Numa sonolência perpétua, banhada pelo sol e pela brisa salgada de uma cidade costeira italiana, cinco jovens homens adiam o inevitável. Os Boas-Vidas, ou ‘vitelloni’, como são conhecidos localmente, são rapazes na casa dos trinta anos que se recusam a abandonar o útero da província e a adolescência estendida. Fausto, o sedutor compulsivo; Alberto, o dependente da mãe com explosões de melancolia; Leopoldo, o intelectual que sonha com a fama; Riccardo, o cantor bonachão; e Moraldo, a consciência silenciosa do grupo. Suas vidas são uma sucessão de dias idênticos: conversas fiadas no café, piadas juvenis, flertes mal-sucedidos e pequenos golpes para financiar uma existência sem propósito, tudo sob o teto e o sustento de suas famílias. A trama se desenrola sem um enredo convencional, acompanhando a deriva desses personagens, especialmente Fausto, que após engravidar a irmã de Moraldo, é forçado a um casamento que encara como mais uma inconveniência em sua busca por prazeres momentâneos.

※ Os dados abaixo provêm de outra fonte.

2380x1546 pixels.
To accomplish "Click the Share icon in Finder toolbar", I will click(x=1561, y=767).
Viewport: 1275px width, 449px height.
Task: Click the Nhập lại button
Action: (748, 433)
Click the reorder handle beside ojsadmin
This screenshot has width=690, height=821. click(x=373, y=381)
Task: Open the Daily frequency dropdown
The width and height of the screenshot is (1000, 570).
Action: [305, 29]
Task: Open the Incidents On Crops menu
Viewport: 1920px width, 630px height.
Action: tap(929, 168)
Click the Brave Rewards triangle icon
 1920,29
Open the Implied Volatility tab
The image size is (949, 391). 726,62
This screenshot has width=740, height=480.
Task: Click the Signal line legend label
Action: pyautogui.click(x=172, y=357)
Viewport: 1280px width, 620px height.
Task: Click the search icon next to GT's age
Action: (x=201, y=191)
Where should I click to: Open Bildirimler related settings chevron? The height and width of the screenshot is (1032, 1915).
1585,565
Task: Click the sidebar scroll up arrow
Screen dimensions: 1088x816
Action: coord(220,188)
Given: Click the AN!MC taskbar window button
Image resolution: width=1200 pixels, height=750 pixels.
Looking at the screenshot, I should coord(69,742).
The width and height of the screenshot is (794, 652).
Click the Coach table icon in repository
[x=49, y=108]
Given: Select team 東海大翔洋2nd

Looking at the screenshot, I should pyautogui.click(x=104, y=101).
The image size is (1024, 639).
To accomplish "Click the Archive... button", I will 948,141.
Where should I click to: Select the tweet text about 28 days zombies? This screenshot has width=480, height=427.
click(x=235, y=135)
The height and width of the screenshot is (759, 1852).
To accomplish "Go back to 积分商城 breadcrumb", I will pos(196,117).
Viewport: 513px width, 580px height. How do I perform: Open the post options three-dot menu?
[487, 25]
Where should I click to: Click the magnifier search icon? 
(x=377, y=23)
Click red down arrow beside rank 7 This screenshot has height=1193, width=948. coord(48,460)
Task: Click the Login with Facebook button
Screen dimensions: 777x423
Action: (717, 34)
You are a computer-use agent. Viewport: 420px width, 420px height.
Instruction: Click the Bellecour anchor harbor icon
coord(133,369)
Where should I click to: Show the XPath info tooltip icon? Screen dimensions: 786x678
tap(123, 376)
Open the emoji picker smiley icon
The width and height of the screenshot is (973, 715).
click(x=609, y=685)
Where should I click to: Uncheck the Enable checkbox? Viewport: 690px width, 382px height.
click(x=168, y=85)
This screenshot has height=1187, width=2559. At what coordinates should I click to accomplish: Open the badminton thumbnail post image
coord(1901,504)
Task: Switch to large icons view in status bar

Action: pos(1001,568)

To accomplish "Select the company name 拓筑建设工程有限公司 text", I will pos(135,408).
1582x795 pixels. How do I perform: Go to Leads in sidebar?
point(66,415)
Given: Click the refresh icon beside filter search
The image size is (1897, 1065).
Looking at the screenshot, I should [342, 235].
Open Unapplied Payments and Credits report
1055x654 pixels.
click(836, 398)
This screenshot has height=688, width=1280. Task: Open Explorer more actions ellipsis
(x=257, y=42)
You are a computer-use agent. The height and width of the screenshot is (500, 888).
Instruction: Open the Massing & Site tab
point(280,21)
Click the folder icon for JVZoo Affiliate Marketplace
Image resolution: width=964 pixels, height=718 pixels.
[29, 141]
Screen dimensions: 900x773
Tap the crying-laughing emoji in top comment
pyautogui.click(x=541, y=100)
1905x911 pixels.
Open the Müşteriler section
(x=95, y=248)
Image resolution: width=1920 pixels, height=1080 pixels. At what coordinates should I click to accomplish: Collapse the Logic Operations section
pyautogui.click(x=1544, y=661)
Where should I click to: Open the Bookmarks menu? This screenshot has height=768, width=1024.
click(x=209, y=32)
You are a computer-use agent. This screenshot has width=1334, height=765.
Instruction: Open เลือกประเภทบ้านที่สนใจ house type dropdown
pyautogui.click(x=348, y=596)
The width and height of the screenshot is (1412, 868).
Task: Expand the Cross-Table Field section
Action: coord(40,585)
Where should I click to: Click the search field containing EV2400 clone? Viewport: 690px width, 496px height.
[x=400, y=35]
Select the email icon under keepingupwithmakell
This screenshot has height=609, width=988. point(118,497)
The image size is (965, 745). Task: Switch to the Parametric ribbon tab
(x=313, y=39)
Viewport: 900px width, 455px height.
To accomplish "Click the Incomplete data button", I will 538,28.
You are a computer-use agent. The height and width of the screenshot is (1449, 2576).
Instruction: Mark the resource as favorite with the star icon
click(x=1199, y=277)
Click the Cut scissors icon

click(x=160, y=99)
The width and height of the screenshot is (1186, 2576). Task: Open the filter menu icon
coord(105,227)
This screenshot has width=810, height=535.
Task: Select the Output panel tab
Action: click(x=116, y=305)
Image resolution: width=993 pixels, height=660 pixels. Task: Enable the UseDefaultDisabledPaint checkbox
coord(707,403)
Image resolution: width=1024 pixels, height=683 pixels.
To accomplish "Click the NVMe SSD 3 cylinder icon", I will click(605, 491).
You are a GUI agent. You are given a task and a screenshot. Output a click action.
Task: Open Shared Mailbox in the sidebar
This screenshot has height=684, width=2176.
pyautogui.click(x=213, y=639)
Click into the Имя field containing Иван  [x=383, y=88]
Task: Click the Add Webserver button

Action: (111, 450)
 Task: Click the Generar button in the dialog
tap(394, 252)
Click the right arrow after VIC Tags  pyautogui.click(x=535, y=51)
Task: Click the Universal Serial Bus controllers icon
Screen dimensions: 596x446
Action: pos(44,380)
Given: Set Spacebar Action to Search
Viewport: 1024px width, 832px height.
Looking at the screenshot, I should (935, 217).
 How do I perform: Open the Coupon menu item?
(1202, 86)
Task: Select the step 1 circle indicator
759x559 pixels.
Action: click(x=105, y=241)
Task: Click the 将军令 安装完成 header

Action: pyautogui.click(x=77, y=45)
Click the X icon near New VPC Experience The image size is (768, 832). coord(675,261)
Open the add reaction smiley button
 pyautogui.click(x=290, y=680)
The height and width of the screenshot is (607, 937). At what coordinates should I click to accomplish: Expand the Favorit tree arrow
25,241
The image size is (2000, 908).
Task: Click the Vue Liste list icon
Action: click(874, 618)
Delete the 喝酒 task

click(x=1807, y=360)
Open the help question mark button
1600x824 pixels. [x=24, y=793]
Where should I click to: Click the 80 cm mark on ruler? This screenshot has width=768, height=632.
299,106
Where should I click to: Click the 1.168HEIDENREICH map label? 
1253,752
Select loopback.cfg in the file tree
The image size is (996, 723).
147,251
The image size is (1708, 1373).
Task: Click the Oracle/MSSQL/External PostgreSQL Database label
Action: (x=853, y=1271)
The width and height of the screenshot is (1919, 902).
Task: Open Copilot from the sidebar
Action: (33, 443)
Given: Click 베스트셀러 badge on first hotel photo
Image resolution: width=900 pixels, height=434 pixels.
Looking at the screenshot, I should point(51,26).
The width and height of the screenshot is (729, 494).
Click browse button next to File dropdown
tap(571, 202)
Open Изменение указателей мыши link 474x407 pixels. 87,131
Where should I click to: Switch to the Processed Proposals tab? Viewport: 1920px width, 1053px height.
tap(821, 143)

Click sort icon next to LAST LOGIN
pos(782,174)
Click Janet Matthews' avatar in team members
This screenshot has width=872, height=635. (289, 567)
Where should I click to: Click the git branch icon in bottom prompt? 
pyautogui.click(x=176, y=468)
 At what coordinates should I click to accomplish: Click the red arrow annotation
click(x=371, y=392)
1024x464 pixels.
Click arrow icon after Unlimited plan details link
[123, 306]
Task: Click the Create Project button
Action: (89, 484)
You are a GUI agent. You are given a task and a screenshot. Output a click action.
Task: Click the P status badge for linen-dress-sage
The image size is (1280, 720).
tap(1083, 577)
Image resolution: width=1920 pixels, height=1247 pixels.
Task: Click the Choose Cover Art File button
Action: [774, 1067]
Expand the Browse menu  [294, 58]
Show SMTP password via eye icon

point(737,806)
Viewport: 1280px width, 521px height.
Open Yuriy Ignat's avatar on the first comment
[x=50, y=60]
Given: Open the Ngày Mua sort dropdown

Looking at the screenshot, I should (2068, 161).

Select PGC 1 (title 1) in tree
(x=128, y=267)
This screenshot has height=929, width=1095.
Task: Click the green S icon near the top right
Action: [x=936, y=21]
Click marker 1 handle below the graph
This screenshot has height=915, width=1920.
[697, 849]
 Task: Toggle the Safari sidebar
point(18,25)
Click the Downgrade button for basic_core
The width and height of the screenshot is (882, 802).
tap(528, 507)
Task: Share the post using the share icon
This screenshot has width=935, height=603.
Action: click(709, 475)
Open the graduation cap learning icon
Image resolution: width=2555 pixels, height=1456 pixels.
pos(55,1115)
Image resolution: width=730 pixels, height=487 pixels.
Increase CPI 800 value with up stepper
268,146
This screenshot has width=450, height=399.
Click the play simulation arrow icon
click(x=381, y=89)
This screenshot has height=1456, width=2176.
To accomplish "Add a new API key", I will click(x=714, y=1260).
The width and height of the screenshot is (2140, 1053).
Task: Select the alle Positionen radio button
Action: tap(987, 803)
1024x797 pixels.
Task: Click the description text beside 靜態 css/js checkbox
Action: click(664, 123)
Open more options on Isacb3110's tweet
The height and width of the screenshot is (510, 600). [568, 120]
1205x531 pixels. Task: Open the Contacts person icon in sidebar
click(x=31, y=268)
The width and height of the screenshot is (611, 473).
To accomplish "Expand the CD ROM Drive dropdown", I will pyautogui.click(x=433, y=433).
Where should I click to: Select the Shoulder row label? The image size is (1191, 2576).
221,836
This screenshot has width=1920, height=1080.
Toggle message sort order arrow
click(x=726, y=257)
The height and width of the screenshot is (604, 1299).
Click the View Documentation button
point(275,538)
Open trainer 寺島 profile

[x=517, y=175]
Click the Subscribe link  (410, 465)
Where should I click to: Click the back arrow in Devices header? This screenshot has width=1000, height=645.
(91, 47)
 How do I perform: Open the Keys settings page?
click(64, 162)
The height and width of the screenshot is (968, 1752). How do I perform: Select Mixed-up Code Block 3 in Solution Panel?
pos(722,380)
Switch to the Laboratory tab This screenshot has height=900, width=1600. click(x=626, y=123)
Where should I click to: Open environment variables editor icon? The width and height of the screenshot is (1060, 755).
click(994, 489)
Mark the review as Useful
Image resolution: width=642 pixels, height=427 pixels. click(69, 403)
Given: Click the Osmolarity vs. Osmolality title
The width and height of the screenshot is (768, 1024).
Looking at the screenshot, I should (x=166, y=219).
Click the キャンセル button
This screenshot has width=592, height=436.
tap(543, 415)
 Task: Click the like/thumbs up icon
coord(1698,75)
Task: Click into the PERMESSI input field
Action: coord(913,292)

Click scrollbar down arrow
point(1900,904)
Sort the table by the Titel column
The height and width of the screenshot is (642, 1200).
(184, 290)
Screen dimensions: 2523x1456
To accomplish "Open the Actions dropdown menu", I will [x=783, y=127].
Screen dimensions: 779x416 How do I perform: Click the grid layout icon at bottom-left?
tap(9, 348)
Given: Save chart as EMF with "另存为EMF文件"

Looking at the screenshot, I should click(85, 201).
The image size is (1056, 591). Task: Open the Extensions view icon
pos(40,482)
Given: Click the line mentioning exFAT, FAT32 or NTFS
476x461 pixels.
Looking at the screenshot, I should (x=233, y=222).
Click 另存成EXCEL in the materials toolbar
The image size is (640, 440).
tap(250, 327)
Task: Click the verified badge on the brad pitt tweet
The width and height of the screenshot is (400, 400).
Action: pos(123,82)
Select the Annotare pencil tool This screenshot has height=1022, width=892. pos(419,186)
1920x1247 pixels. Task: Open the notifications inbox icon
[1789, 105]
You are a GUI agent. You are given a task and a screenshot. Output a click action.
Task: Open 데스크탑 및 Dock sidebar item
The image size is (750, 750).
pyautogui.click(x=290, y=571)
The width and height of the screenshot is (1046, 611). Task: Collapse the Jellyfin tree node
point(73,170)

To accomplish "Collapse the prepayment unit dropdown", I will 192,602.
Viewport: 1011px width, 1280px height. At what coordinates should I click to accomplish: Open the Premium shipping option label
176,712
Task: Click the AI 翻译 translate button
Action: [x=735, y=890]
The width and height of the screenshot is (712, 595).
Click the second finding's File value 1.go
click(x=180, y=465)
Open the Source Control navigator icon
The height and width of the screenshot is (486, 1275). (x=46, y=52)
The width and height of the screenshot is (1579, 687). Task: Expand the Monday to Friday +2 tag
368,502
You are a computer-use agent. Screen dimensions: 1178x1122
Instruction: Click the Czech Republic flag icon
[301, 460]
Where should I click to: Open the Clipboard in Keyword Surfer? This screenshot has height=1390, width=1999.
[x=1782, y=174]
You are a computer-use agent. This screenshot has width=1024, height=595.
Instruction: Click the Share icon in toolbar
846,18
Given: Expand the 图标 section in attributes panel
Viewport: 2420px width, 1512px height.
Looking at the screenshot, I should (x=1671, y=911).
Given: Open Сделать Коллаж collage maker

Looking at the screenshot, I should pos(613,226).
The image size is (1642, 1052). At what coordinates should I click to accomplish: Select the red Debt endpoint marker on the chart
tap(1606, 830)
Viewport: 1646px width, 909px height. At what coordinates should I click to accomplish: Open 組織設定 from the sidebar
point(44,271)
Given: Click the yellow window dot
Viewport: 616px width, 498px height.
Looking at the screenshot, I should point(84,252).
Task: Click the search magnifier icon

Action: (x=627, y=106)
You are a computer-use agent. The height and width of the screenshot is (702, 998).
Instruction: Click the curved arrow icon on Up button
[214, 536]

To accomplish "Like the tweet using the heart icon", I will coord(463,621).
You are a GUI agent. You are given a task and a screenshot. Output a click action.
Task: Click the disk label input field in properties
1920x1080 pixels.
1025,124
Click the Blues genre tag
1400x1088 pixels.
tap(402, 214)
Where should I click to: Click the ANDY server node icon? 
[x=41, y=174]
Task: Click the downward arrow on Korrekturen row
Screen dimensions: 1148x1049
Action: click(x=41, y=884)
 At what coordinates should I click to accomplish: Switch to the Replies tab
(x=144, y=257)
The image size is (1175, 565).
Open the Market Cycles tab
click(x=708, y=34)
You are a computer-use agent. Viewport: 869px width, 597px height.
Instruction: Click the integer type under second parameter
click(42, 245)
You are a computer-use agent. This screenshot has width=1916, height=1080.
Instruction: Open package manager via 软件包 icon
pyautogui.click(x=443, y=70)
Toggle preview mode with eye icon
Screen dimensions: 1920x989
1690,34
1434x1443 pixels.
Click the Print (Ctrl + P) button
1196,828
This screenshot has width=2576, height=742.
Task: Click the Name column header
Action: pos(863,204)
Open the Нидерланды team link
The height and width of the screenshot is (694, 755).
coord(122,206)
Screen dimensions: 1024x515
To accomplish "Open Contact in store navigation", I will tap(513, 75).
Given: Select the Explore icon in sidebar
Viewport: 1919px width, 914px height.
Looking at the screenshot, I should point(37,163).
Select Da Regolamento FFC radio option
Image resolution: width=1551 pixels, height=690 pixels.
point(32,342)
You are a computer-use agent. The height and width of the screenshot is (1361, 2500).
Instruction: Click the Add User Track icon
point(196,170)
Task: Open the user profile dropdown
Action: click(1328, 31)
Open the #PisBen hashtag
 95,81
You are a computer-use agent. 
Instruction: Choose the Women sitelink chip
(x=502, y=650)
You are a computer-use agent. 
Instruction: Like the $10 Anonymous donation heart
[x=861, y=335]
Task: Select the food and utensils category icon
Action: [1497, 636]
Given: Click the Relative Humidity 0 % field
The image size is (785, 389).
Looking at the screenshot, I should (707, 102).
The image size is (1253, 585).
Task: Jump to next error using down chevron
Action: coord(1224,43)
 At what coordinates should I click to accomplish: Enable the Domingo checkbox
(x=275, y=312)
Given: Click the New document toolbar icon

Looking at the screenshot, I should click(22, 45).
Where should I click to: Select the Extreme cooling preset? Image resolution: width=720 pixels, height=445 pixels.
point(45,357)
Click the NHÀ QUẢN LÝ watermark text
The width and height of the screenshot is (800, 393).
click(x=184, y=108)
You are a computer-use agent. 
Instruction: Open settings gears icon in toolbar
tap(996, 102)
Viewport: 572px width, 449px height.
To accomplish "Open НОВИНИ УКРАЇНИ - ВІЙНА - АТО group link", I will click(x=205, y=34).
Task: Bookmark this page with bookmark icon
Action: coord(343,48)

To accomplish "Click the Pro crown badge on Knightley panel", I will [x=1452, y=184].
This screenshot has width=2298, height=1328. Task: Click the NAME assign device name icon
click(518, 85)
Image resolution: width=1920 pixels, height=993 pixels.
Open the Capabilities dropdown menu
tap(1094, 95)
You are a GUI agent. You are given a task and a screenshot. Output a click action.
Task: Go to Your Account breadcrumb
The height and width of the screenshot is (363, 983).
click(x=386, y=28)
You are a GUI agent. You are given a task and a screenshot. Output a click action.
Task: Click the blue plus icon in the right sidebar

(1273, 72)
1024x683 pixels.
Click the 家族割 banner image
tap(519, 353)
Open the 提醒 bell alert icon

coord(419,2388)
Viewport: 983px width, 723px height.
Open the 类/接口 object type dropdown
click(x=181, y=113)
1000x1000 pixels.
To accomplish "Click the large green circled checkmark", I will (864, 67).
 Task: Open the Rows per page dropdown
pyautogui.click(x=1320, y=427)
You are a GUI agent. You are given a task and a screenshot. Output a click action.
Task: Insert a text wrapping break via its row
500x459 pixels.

A análise de Os Boas-Vidas revela uma obra fundamental na filmografia de Federico Fellini, um ponto de transição entre a crueza do neorrealismo e a extravagância autobiográfica que definiria seu cinema posterior. Fellini não julga suas criaturas; ele realiza uma autópsia carinhosa da imaturidade masculina, expondo a preguiça e a vaidade com uma ternura que desarma. A rotina dos ‘vitelloni’ opera quase como uma variação do eterno retorno, um ciclo vicioso de tédio e euforia barata do qual parece impossível escapar. A performance de Alberto Sordi como Alberto é particularmente notável, capturando a comédia e a tragédia de um homem que só se sente vivo quando está no centro das atenções ou se afogando em autopiedade. O filme é um estudo preciso sobre a paralisia existencial, onde o conforto do conhecido se torna uma jaula dourada.
É através de Moraldo, o observador introspectivo, que a narrativa encontra seu ponto de fuga. Ele é o único que gradualmente percebe o vazio por trás das brincadeiras e da camaradagem. Sua jornada silenciosa em direção à decisão de partir não é apresentada como um ato grandioso, mas como uma necessidade básica, como respirar após um longo mergulho. A cena final, com sua partida de trem, simboliza a dolorosa, porém necessária, ruptura com as origens para que a vida possa, de fato, começar. Os Boas-Vidas é um retrato atemporal sobre a dificuldade de crescer, a sedução da estagnação e o momento solitário em que uma pessoa escolhe o trilho desconhecido em vez da estrada circular e familiar.